Quanto à interação com outros atores políticos e institucionais, assevera que o judiciário sofre a influência de outros fatoras, como por exemplo: a preservação ou expansão do poder da corte, estando em jogo aqui a delimitação estratégica de seu espaço de atuação, e, portanto, sua relação com outros poderes órgãos e entidades estatais; a perspectiva de cumprimento efetivo da decisão, já que não se pretenderia correr o risco de ter uma decisão que não seja cumprida; as circunstâncias internas dos órgãos colegiados, que, no caso do Brasil, que adota o modo agregativo, ou seja, cada ministro ou desembargador vota de forma autônoma, não é incomum que um julgador se curve ao voto do outro para que não fique derrotado na questão analisada, ou que um acompanhe o outro em busca de reciprocidade; a opinião pública, destacando que o judiciário não poderia ser escravo dos anseios sociais, mas que esse elemento pode vir a ser, por vezes, determinante para os desfechos de muitos processos que tocam às questões mais controvertidas, sendo, assim, um fator jurídico de extrema relevância79.
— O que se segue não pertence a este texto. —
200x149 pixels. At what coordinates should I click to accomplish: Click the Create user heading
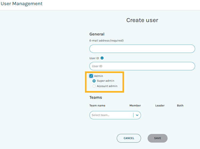pos(142,20)
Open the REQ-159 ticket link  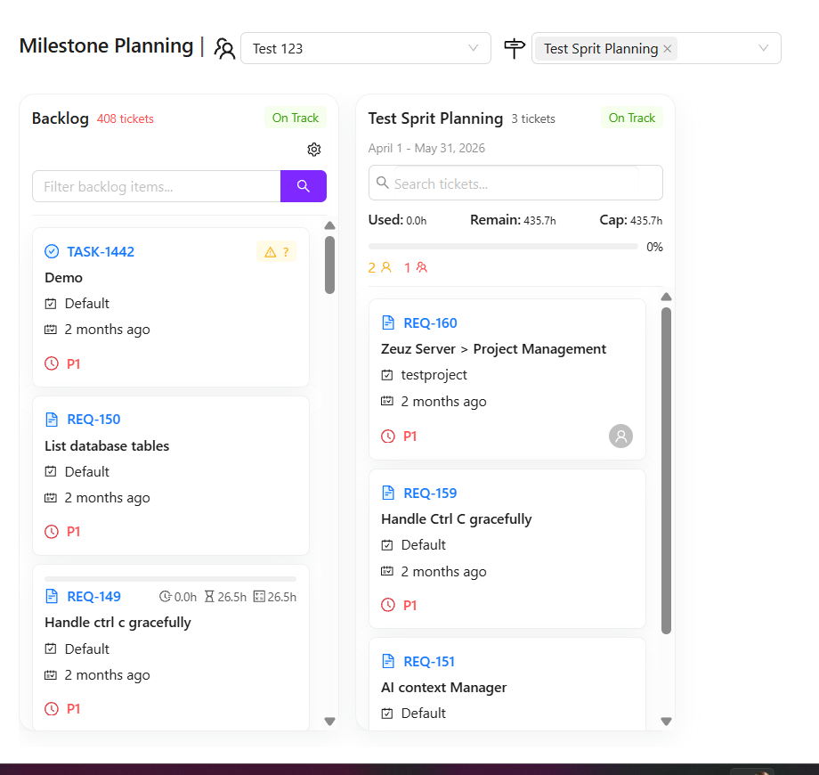coord(430,494)
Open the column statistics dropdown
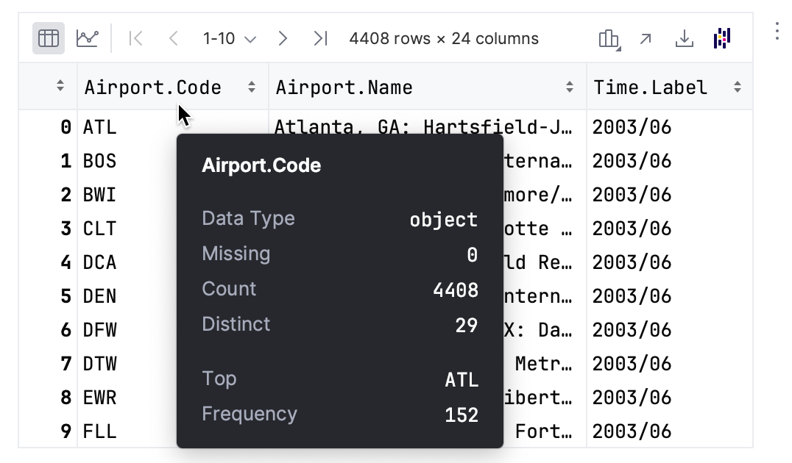Screen dimensions: 792x463 click(x=608, y=38)
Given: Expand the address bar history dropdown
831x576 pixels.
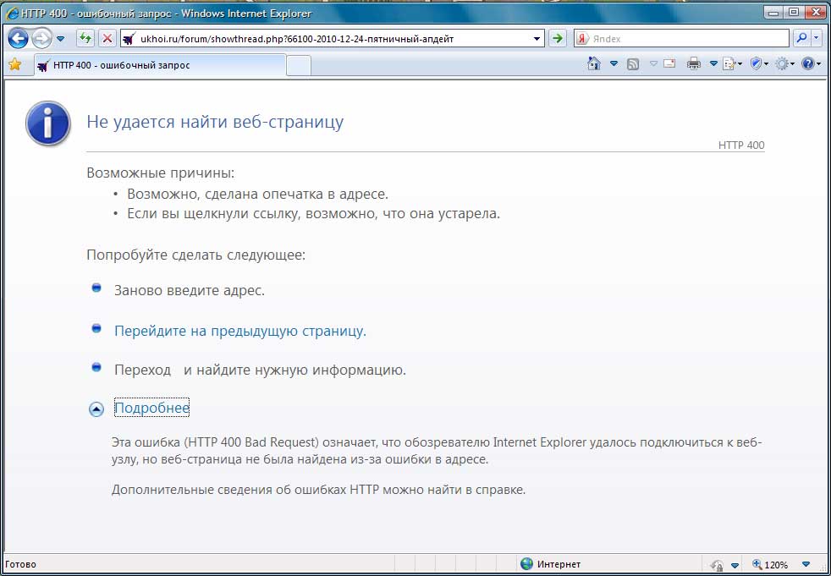Looking at the screenshot, I should [x=537, y=39].
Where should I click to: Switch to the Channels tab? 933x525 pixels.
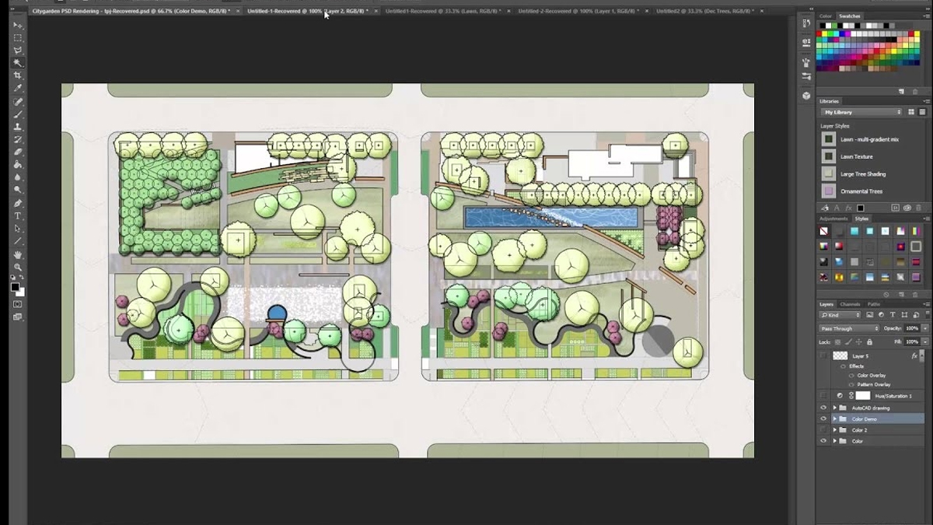(851, 305)
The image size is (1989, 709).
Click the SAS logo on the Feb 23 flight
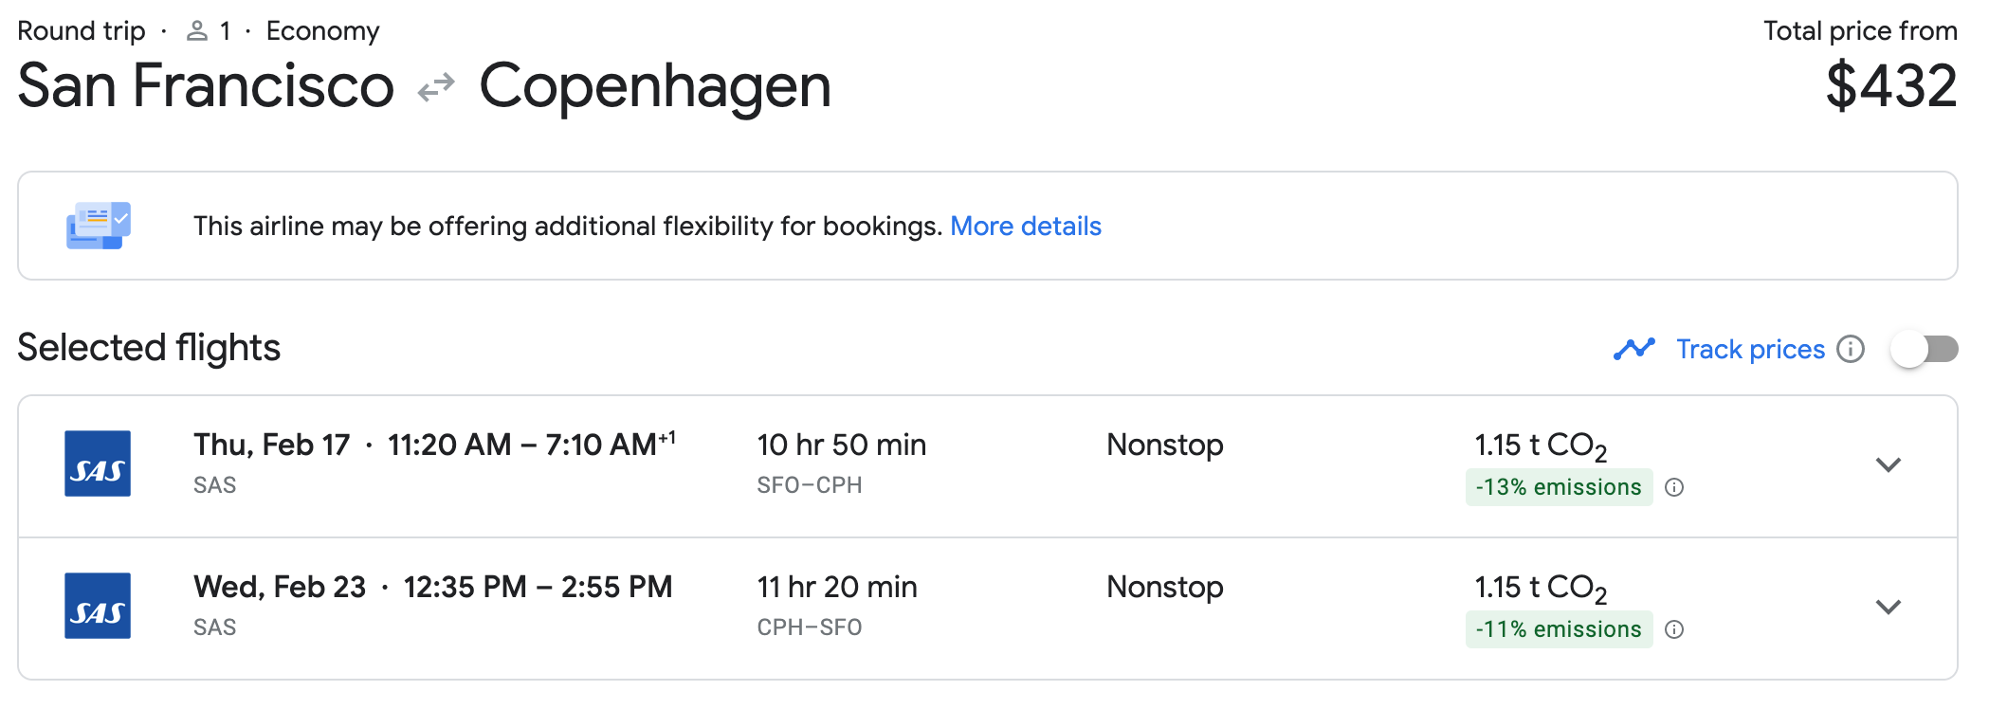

Diante do que, indica que, embora o direito não possa oferecer para todos os casos decisões pré-determinadas em seu ordenamento, ele limitaria as possibilidades de solução, devendo-se observar as alternativas de sentido dos textos e harmonizar-se com o sistema jurídico como um todo, não podendo os argumentos utilizáveis ser somente de “razão pública”, mas devendo estar dentro de uma lógica jurídica.

Assevera, também, que as decisões devem sempre passar por um crivo de racionalidade e razoabilidade e que isso implica um segundo grau de jurisdição, bem como o controle social dos demais membros da sociedade e atores jurídicos, sendo inclusive os sítios jurídicos da internet um dos espaços informais dessa discussão. E essa prática revelaria com mais nitidez um direito que se relaciona com a política, mas de forma transparente e não “escamoteada”80.

78 Ibidem, p. 266 – 269. 79 Ibidem, p. 269 – 280. 80 Ibidem, p. 280 – 281.

34 Fechando seu texto ele defende certo grau de ativismo no contexto da judicialização da política. Por fim, diz que o direito e a política, que representariam a razão pública e a vontade popular, fariam parte de dois extremos de um eixo para o qual haveria um inconstante movimento rotacional que, ao fim e ao cabo, dependeria do ponto de vista de cada um.